Joel’s determination showed through his distress. The chaplain confided he banked his military paychecks in an interest-bearing account and, at the end of the year, sent a donation to Catholic Relief Services. This year, instead, he planned to use it to send Joel’s hospital equipment on cargo vessels in land/sea containers to the sisters in Santo Domingo!

It amounted to two 48-foot trailers, stuffed to the brim.

“The shipment didn’t empty out the warehouse, but it made a dent,” Joel laughs. “They told me I could keep the space for as long as I needed so I filled it up again.”

By now other hospitals had heard what Joel was doing and called to say they had things they couldn’t use and didn’t want to throw away. “Eventually I had another shipment ready.”

The air force advanced the paperwork and “They flew quite a few loads for us out of Scott.” Since the enterprise “took off” in 1986, it is always in process.

Joel, who had been permitted to take a year away from the Glenmarys made another decision. “I told them, I just felt I want to dedicate my life to this [foreign missionary] work.”

For the past dozen years, Joel, now in his late 50’s, has lived at Our Lady of Tepeyac. With an old desk, phone and Olympia typewriter, he carries on his full-time job of literally “moving mountains,” now via Mitchell Field in Milwaukee.

His co-workers are the U.S. Air Force, the Air Force Reserves, Air and Army National Guard, who just shipped their 41st load for him in October.

A friend with a CDL license volunteers to drive the trailer truck.

His charitable recycling “business” has the blessing of the U.S. Embassy in the Dominican Republic and the Agency for International Development gets a full report from Joel of where each shipment is distributed.

Largesse from Chicago area hospitals, schools, convents and churches have benefited the poorest of the poor in orphanages, small hospitals, clinics, rural schools, a leper colony, three nursing homes, and a home for abandoned children dying of AIDS—all staffed by sisters or other church denominations on the Caribbean island.

Each time a load of donated bed frames, mattresses, cribs, medicines, crutches, kitchen ware, bedding, anything under the sun, is ready for shipment, Joel makes the sentimental journey on a donated American Airlines ticket.

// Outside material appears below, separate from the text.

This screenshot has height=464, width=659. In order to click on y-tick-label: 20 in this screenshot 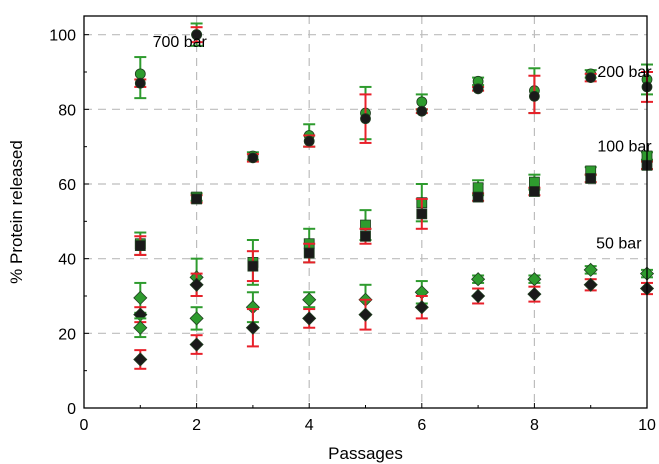, I will do `click(67, 334)`.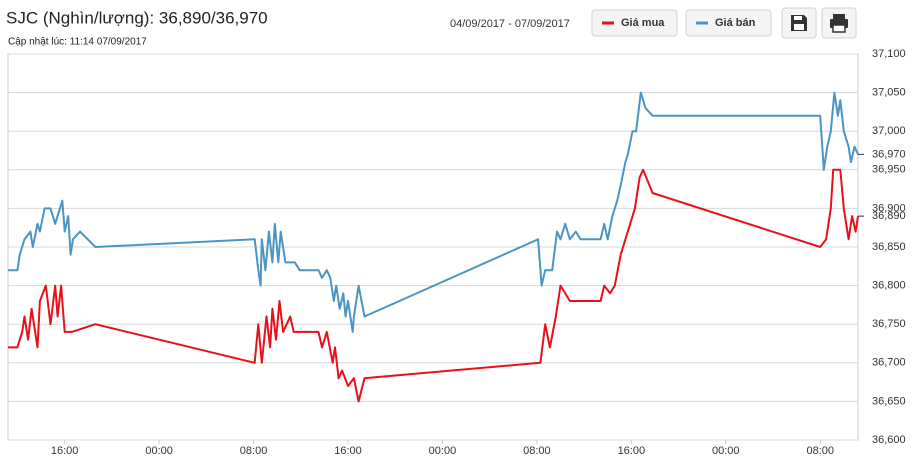  I want to click on save-button, so click(799, 23).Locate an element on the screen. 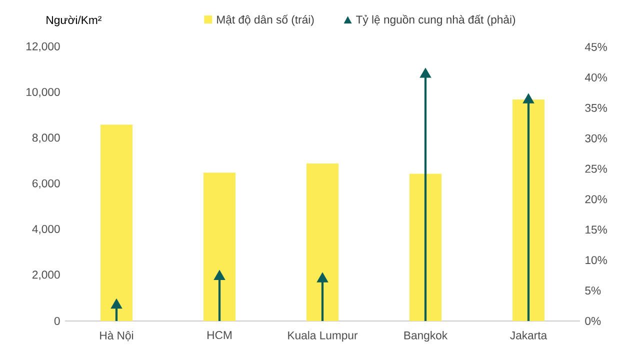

He usually stays a month on the island to lend a hand setting things up and doing repairs. Under his care-taking, nothing has been lost or stolen.

A simple man, following a simple plan— Joel has one desire: “I NEED A WAREHOUSE” he pleads, with his enormous grin.

“Most of my time is spent out on the sidewalk looking for warehouse space. I’ve been working out of semi-trucks for four or five years. I keep praying some company with free warehouse space will open up their doors for the poor.”